Asperge : des pistes contre le criocère
Le criocère de l’asperge est l’un des ravageurs les plus dommageables sur cette culture. Des projets en cours visent à réduire le manque de solutions.
Le criocère de l’asperge est l’un des ravageurs les plus dommageables sur cette culture. Des projets en cours visent à réduire le manque de solutions.
Depuis l’interdiction des néonicotinoïdes fin 2018, les producteurs d’asperge se trouvent démunis face au criocère. Les deux matières actives les plus efficaces contre ce ravageur, l’acétamipride et le thiaclopride, ne peuvent plus être utilisées. L’unique alternative est constituée par les pyréthrinoïdes, ce qui entraîne des risques d’apparition de résistance, en plus d’une moindre efficacité générant une augmentation du nombre de traitements. Le criocère est ainsi devenu le ravageur des parties aériennes de l’asperge le plus problématique. Jusqu’à la fin de l’utilisation des néonicotinoïdes, le stade larvaire était communément considéré comme le plus vorace et le plus dommageable pour l’aspergeraie. Mais l’été 2019 a prouvé que dès l’arrivée des adultes (forme d’hibernation du ravageur), les dégâts constatés sont très importants. Le volume végétatif des parcelles infestées a été réduit de moitié avec un impact sur le potentiel de rendement 2020 estimé entre -2 à -3 t/ha, soit -30 % à -50 % de rendement. L’adulte et la larve s’alimentent en rongeant les différents tissus verts de l’asperge, laissant des traces jaunes pâles profondes. Dans les Landes, la station Invenio recherche des moyens de lutte alternatifs aux néonicotinoïdes contre le criocère, à travers deux projets* : Crioceris et Opaba (Optimisation de la protection de l’aspergeraie contre les bioagresseurs aériens), mené avec la station Légumes Centre Action (LCA, dont l’activité a été reprise par la Chambre d’agriculture du Loir-et-Cher). Des solutions de substitution ont été évaluées par Invenio et LCA, avec un accent particulier sur des produits de biocontrôle. La plupart n’ont pas montré d’efficacité, ou une efficacité très partielle, et uniquement sur le stade larvaire du criocère dans les conditions des essais.

Données fournies
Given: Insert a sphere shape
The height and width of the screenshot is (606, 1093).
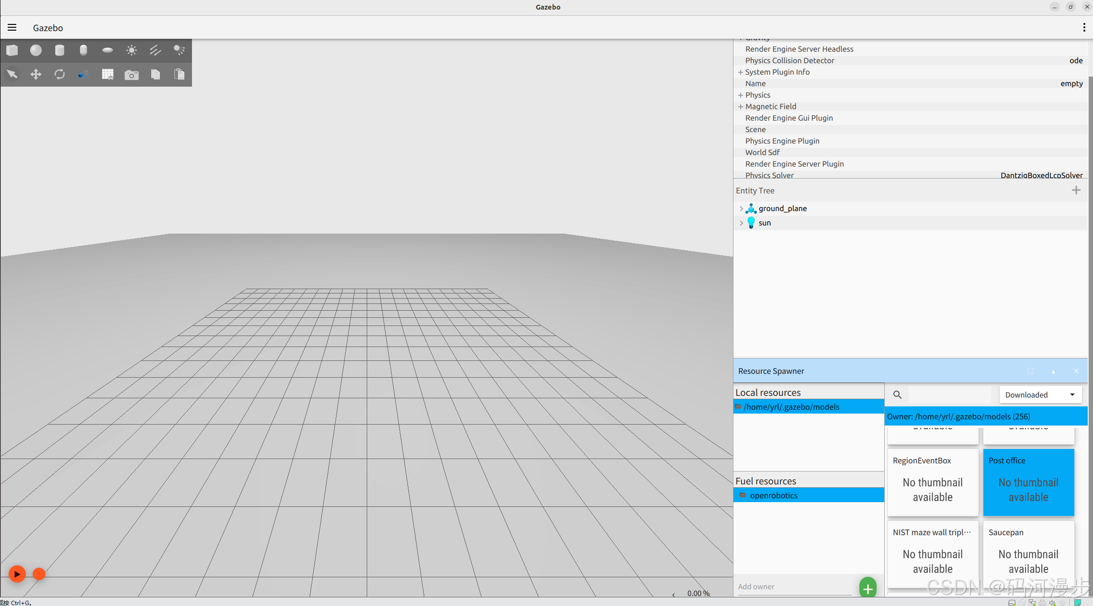Looking at the screenshot, I should [x=36, y=50].
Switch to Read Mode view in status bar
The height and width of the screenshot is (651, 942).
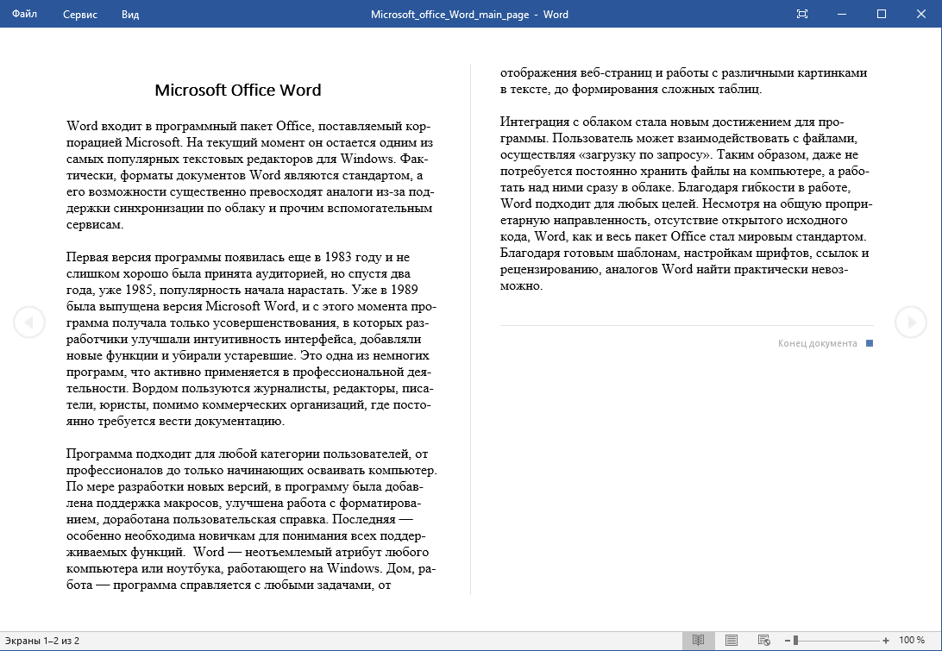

Consigne écrite
D'après le document sur le criocère de l'asperge, quelles sont les deux matières actives les plus efficaces contre ce ravageur qui ne peuvent plus être utilisées ?

Réponse attendue
L'acétamipride et le thiaclopride.